Work to complete: Go through the entries below and retype them exactly, omitting each picture.

Exercise data:
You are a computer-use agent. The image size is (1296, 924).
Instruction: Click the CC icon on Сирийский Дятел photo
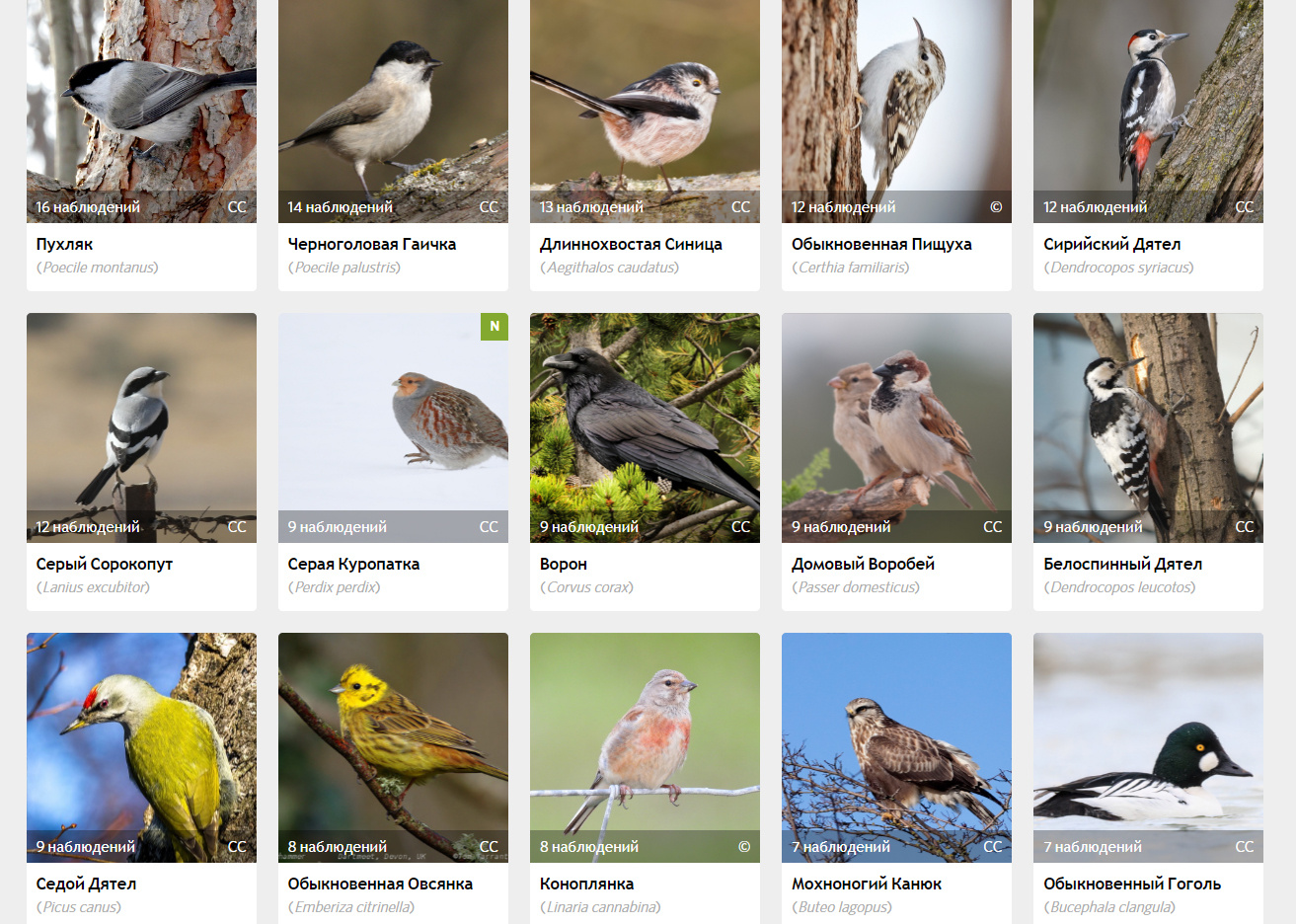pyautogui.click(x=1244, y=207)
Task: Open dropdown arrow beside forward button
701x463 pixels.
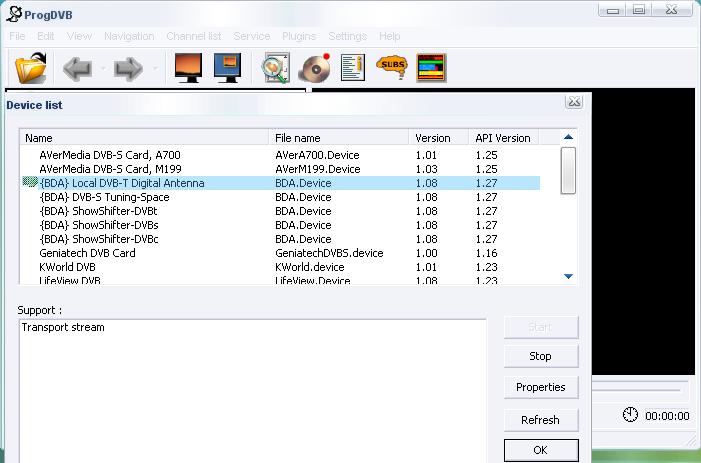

Answer area:
You are a computer-use agent. The image size is (1296, 924).
Instruction: Click the CC icon on Сирийский Дятел photo
pyautogui.click(x=1244, y=207)
Task: Open dropdown arrow beside forward button
701x463 pixels.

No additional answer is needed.